Records for processing below:
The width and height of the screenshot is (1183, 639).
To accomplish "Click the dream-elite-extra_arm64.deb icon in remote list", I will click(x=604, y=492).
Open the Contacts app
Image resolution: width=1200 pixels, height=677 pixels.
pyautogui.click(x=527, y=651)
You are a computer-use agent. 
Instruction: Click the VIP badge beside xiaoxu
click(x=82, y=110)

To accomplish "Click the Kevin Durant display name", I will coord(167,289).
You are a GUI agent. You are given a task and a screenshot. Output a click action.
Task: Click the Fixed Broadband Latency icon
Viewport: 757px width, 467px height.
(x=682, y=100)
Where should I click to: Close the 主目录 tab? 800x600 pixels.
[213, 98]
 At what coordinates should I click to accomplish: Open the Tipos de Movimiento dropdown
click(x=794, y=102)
End of Records for processing.
**To do**
Restate the data word for word.

**Exercise response**
The width and height of the screenshot is (1183, 639).
To accomplish "Click the dream-elite-extra_arm64.deb icon in remote list", I will click(x=604, y=492).
Open the Contacts app
Image resolution: width=1200 pixels, height=677 pixels.
pyautogui.click(x=527, y=651)
You are a computer-use agent. 
Instruction: Click the VIP badge beside xiaoxu
click(x=82, y=110)

To accomplish "Click the Kevin Durant display name", I will coord(167,289).
You are a GUI agent. You are given a task and a screenshot. Output a click action.
Task: Click the Fixed Broadband Latency icon
Viewport: 757px width, 467px height.
(x=682, y=100)
Where should I click to: Close the 主目录 tab? 800x600 pixels.
[213, 98]
 At what coordinates should I click to accomplish: Open the Tipos de Movimiento dropdown
click(x=794, y=102)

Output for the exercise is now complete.